YOUR GOAL => Print each of the items below verbatim, line for line, leaving out nothing.

A run of records:
• • • • • • •

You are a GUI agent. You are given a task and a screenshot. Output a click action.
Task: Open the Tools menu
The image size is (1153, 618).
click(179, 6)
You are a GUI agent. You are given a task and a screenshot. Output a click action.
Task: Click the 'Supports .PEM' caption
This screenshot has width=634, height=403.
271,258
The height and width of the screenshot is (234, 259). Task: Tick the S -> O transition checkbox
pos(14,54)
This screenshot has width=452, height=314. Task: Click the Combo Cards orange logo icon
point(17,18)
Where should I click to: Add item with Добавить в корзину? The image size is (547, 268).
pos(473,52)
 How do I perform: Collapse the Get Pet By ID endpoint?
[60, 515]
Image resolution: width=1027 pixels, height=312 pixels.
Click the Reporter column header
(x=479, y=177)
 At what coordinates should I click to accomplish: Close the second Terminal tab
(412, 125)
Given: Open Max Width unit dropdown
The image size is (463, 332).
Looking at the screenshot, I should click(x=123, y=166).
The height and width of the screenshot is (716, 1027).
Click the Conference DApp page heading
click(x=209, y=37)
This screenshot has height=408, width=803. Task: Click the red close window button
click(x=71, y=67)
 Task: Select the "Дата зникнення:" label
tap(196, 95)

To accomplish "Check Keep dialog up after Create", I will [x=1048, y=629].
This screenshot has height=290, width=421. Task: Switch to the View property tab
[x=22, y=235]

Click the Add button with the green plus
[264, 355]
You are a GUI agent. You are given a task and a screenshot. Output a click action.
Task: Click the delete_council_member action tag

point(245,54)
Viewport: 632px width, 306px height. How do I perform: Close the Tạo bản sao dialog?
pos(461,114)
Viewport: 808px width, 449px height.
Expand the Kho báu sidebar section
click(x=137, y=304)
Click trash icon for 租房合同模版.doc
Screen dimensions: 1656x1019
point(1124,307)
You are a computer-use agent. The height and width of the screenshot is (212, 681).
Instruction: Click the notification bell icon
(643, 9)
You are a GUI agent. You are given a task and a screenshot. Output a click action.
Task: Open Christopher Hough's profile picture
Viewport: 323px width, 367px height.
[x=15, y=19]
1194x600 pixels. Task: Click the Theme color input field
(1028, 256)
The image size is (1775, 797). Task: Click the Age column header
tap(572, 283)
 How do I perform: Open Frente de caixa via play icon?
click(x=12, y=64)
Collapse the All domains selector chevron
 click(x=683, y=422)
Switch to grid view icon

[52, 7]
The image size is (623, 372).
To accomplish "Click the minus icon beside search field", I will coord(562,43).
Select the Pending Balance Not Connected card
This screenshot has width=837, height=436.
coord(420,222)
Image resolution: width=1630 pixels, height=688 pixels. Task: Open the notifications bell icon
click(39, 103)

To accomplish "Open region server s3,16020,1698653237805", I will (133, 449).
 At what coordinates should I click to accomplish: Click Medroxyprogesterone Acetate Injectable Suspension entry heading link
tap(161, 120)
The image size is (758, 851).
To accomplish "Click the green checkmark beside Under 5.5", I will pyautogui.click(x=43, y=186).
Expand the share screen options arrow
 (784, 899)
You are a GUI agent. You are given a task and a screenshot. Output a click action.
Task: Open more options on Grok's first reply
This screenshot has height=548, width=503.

• • • • • • •

EXERCISE SOLUTION =>
You are a GUI agent. You are given a task and a screenshot. Output a click action.
Task: Open the Tools menu
The image size is (1153, 618).
click(179, 6)
You are a GUI agent. You are given a task and a screenshot. Output a click action.
Task: Click the 'Supports .PEM' caption
This screenshot has width=634, height=403.
271,258
The height and width of the screenshot is (234, 259). Task: Tick the S -> O transition checkbox
pos(14,54)
This screenshot has width=452, height=314. Task: Click the Combo Cards orange logo icon
point(17,18)
Where should I click to: Add item with Добавить в корзину? The image size is (547, 268).
pos(473,52)
 How do I perform: Collapse the Get Pet By ID endpoint?
[60, 515]
Image resolution: width=1027 pixels, height=312 pixels.
Click the Reporter column header
(x=479, y=177)
 At what coordinates should I click to accomplish: Close the second Terminal tab
(412, 125)
Given: Open Max Width unit dropdown
The image size is (463, 332).
Looking at the screenshot, I should click(x=123, y=166).
The height and width of the screenshot is (716, 1027).
Click the Conference DApp page heading
click(x=209, y=37)
This screenshot has height=408, width=803. Task: Click the red close window button
click(x=71, y=67)
 Task: Select the "Дата зникнення:" label
tap(196, 95)

To accomplish "Check Keep dialog up after Create", I will [x=1048, y=629].
This screenshot has height=290, width=421. Task: Switch to the View property tab
[x=22, y=235]

Click the Add button with the green plus
[264, 355]
You are a GUI agent. You are given a task and a screenshot. Output a click action.
Task: Click the delete_council_member action tag

point(245,54)
Viewport: 632px width, 306px height. How do I perform: Close the Tạo bản sao dialog?
pos(461,114)
Viewport: 808px width, 449px height.
Expand the Kho báu sidebar section
click(x=137, y=304)
Click trash icon for 租房合同模版.doc
Screen dimensions: 1656x1019
point(1124,307)
You are a computer-use agent. The height and width of the screenshot is (212, 681).
Instruction: Click the notification bell icon
(643, 9)
You are a GUI agent. You are given a task and a screenshot. Output a click action.
Task: Open Christopher Hough's profile picture
Viewport: 323px width, 367px height.
[x=15, y=19]
1194x600 pixels. Task: Click the Theme color input field
(1028, 256)
The image size is (1775, 797). Task: Click the Age column header
tap(572, 283)
 How do I perform: Open Frente de caixa via play icon?
click(x=12, y=64)
Collapse the All domains selector chevron
 click(x=683, y=422)
Switch to grid view icon

[52, 7]
The image size is (623, 372).
To accomplish "Click the minus icon beside search field", I will coord(562,43).
Select the Pending Balance Not Connected card
This screenshot has width=837, height=436.
coord(420,222)
Image resolution: width=1630 pixels, height=688 pixels. Task: Open the notifications bell icon
click(39, 103)

To accomplish "Open region server s3,16020,1698653237805", I will (133, 449).
 At what coordinates should I click to accomplish: Click Medroxyprogesterone Acetate Injectable Suspension entry heading link
tap(161, 120)
The image size is (758, 851).
To accomplish "Click the green checkmark beside Under 5.5", I will pyautogui.click(x=43, y=186).
Expand the share screen options arrow
 (784, 899)
You are a GUI agent. You are given a task and a screenshot. Output a click action.
Task: Open more options on Grok's first reply
This screenshot has height=548, width=503.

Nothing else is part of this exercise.